A limitation of our study includes the inability to comprehensively assess OSA, sleep, and IA activity with the instruments used in this study. With the home sleep studies, we were able to measure limited aspects of sleep patterns and OSA. Similarly, the PGA Arthritis is a subjective measure of IA activity. While patients are specifically instructed to consider only their arthritis for this patient reported outcome, it is possible that changes in fatigue or energy could also have had meaningful impacts on PGA responses. Other study limitations include the small sample size and the short follow-up period. The heterogeneity of IA patients and TNFi may have precluded discovery of findings unique to a specific TNFi or IA phenotype.

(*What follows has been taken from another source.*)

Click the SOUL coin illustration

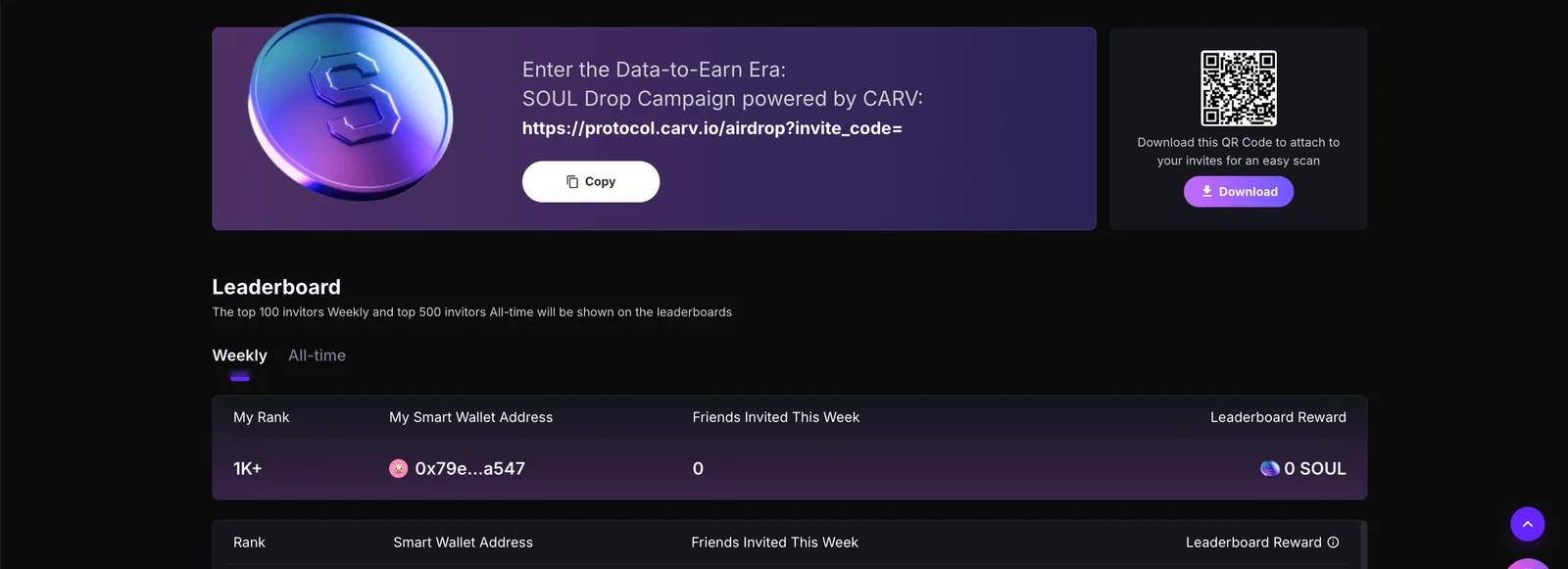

Furthermore, this study evaluated only the impact of IA treatment on OSA, and not the impact of OSA treatment on IA.

Conclusion

TNFi may impact fatigue and sleepiness, independently of IA activity and OSA. Also, we found no evidence that TNFi therapy affected OSA parameters. Additional research is required to understand fatigue in IA patients and the relationship between systemic inflammation and OSA.

Acknowledgments

None

Funding/Competing and conflicting interests

Rebecca S. Overbury: none. Shaobo Pei: None. Brian Breviu: None. Daniel O. Clegg: None. Jessica A. Walsh: Conflicts of interest and source of funding include Marriott Daughters Foundation, and Western Institute of Biomedical Research.